**Task to carry out**
Copy the rows from the line with "Open Auto Invoice" to the line with "click(873, 310)", swapping "Viewport" for "Window" and leaving everything else unchanged.

**Exercise material**

* begin *

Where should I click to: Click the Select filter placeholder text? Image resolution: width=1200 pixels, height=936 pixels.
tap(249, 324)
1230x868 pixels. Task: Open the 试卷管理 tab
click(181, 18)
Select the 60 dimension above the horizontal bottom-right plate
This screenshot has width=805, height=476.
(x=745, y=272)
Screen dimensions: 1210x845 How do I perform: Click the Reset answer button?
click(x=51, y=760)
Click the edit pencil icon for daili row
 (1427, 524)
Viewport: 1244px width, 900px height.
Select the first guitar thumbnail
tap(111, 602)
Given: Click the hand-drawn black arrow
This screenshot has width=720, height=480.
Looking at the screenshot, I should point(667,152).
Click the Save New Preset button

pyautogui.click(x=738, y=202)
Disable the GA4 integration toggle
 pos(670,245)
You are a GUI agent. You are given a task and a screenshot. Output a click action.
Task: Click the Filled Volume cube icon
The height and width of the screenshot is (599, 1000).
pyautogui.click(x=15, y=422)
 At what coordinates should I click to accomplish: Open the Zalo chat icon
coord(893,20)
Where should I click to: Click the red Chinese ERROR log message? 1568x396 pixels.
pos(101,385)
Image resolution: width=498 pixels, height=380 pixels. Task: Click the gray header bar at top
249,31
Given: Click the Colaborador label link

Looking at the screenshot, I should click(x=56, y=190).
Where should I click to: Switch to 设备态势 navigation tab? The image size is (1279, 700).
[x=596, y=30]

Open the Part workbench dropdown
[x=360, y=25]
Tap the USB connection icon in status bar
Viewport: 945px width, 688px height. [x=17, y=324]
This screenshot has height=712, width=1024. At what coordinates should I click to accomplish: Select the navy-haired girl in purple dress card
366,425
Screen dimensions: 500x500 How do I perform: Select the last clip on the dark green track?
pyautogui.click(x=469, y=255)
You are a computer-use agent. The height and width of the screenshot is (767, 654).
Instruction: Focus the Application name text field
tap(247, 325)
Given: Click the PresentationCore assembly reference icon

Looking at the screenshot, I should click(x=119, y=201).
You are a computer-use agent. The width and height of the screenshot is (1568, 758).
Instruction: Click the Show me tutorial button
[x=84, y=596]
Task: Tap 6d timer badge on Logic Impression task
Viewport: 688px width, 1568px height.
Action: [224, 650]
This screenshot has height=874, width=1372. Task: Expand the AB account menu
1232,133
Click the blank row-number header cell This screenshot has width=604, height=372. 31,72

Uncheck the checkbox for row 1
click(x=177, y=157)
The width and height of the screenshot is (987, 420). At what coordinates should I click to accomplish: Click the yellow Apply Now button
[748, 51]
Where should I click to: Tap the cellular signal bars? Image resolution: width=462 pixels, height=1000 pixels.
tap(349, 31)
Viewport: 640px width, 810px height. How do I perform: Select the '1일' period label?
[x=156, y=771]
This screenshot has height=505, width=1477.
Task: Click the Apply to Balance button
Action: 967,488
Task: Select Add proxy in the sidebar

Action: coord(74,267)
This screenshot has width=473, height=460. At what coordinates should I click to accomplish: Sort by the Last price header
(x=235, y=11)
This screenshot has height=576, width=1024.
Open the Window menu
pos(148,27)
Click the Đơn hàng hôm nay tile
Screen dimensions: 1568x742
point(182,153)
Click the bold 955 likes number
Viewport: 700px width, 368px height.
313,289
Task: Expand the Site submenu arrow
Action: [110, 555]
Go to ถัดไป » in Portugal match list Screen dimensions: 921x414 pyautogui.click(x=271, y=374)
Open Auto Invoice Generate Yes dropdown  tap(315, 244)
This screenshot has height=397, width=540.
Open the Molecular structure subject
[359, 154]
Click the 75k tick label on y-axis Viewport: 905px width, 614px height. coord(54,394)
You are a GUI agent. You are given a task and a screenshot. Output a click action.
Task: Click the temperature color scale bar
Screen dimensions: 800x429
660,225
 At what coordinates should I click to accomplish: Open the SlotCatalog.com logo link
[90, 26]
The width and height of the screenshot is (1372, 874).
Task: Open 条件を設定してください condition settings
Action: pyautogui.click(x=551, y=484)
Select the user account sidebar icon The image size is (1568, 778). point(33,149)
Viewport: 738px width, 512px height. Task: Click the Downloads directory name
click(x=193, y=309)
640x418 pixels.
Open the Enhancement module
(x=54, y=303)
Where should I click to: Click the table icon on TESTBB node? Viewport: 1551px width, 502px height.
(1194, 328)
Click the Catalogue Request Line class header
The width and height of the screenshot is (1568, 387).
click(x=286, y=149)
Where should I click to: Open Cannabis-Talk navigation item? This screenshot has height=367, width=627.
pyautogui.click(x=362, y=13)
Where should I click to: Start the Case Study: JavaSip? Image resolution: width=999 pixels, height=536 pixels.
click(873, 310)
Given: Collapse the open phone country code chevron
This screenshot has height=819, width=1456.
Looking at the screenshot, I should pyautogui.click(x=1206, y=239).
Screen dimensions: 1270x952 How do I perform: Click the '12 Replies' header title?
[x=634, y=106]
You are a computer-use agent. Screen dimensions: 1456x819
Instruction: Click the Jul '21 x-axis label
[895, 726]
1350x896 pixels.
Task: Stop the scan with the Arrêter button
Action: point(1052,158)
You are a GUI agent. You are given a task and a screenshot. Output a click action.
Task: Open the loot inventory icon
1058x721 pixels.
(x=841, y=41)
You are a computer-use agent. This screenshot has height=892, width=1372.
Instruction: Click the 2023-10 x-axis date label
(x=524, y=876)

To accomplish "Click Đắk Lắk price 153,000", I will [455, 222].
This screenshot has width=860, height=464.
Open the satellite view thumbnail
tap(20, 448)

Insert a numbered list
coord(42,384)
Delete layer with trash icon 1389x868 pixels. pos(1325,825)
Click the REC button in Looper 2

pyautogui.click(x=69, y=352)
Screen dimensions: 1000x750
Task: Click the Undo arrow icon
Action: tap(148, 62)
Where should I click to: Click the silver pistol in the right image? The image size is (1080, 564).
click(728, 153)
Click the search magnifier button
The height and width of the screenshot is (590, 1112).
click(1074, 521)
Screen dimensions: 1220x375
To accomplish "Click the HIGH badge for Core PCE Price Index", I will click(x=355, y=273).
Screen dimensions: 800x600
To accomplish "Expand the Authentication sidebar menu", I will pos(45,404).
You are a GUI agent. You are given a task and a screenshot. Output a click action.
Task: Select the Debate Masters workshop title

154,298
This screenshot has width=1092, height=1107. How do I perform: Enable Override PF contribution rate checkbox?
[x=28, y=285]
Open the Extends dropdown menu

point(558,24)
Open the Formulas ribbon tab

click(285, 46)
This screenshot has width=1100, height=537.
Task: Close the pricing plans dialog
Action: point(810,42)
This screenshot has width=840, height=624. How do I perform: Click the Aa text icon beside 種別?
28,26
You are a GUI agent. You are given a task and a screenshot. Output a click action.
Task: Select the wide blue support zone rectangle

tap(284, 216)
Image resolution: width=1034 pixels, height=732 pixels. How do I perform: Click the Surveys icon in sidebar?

* end *

**Solution to the problem**
Open Auto Invoice Generate Yes dropdown  tap(315, 244)
This screenshot has height=397, width=540.
Open the Molecular structure subject
[359, 154]
Click the 75k tick label on y-axis Window: 905px width, 614px height. coord(54,394)
You are a GUI agent. You are given a task and a screenshot. Output a click action.
Task: Click the temperature color scale bar
Screen dimensions: 800x429
660,225
 At what coordinates should I click to accomplish: Open the SlotCatalog.com logo link
[90, 26]
The width and height of the screenshot is (1372, 874).
Task: Open 条件を設定してください condition settings
Action: pyautogui.click(x=551, y=484)
Select the user account sidebar icon The image size is (1568, 778). point(33,149)
Window: 738px width, 512px height. Task: Click the Downloads directory name
click(x=193, y=309)
640x418 pixels.
Open the Enhancement module
(x=54, y=303)
Where should I click to: Click the table icon on TESTBB node? Window: 1551px width, 502px height.
(1194, 328)
Click the Catalogue Request Line class header
The width and height of the screenshot is (1568, 387).
click(x=286, y=149)
Where should I click to: Open Cannabis-Talk navigation item? This screenshot has height=367, width=627.
pyautogui.click(x=362, y=13)
Where should I click to: Start the Case Study: JavaSip? Image resolution: width=999 pixels, height=536 pixels.
click(873, 310)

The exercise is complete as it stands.